TASK MATERIAL:
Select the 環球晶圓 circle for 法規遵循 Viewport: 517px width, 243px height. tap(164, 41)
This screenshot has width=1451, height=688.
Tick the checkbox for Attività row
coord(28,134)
--
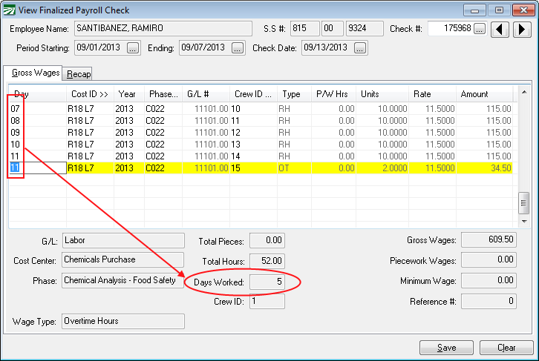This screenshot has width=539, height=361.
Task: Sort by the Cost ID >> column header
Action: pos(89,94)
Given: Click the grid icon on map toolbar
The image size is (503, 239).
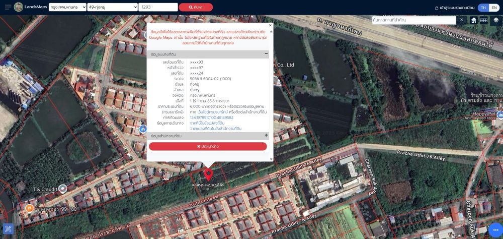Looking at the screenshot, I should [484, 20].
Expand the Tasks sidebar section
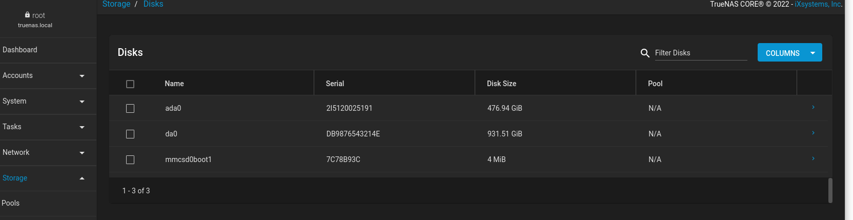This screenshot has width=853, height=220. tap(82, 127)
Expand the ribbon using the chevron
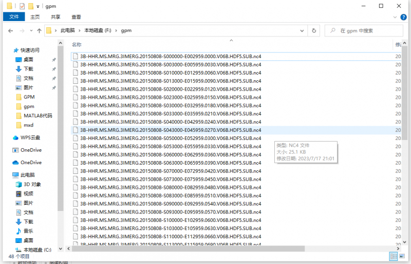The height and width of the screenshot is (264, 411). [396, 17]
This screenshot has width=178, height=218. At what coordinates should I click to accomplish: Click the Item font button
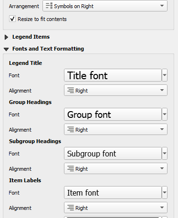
==
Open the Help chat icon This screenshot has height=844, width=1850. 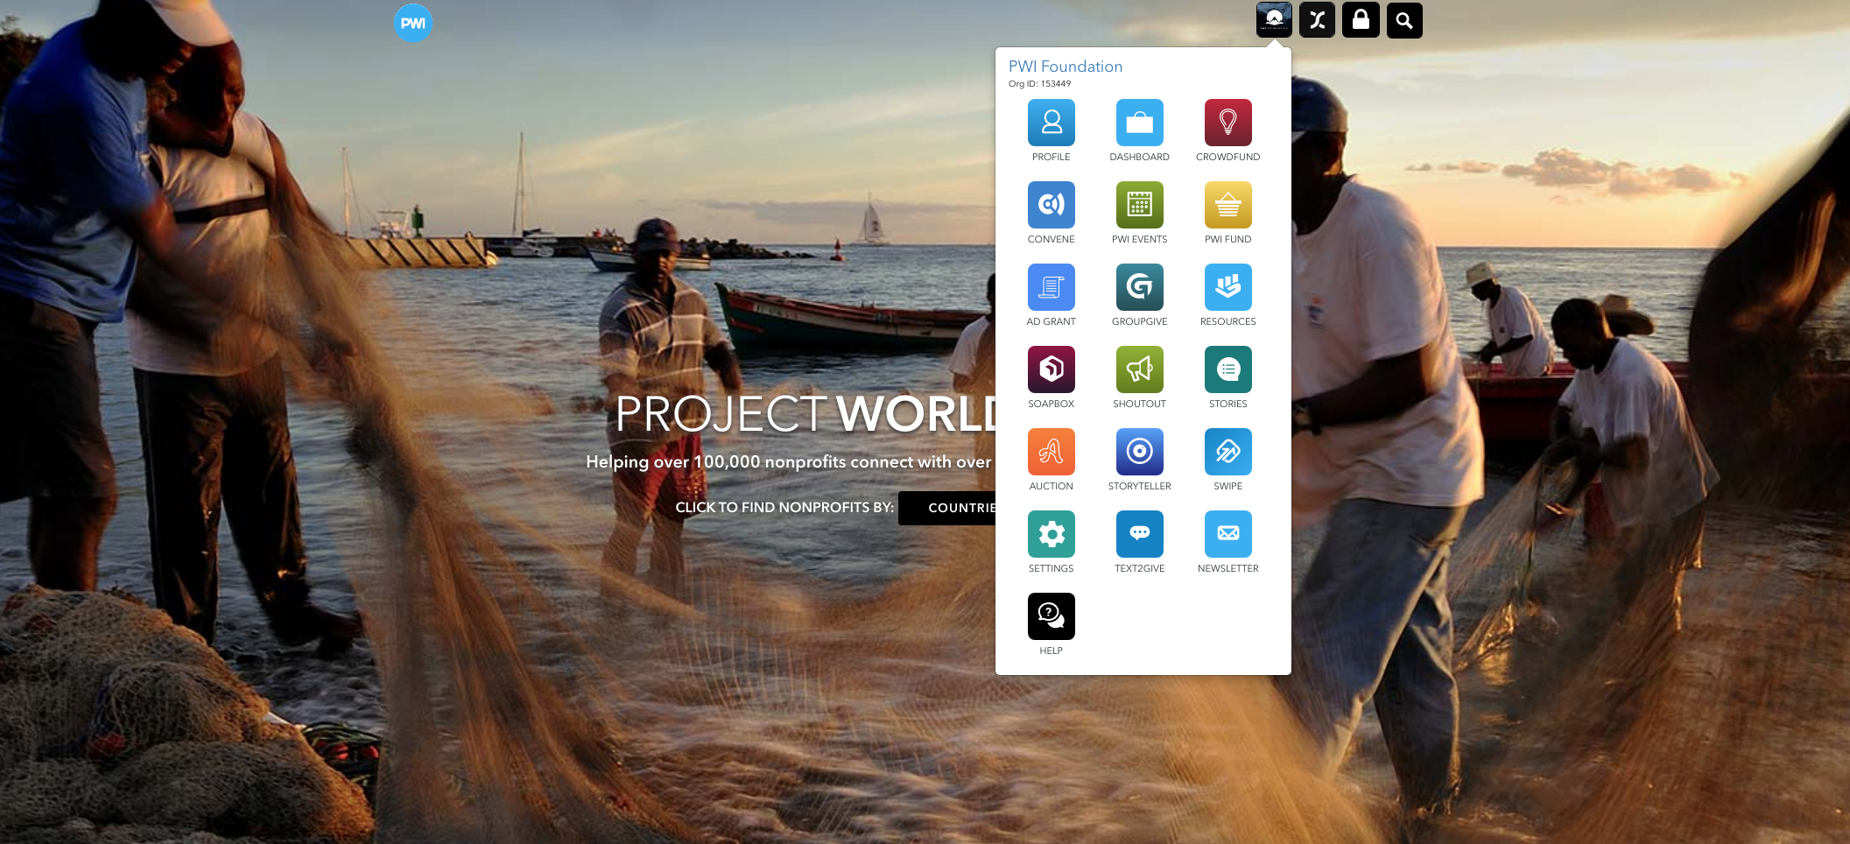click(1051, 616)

TASK TO CARRY OUT: Copy only what lies between the line with "Expand the Tasks sidebar section" and the line with "This screenshot has width=178, height=218.", those two lines included, exactly as given above; pictures stay out.

RESPONSE AREA:
Expand the Tasks sidebar section
This screenshot has width=853, height=220. tap(82, 127)
Expand the ribbon using the chevron
The height and width of the screenshot is (264, 411). [396, 17]
This screenshot has width=178, height=218. At what coordinates should I click to accomplish: Click the Item font button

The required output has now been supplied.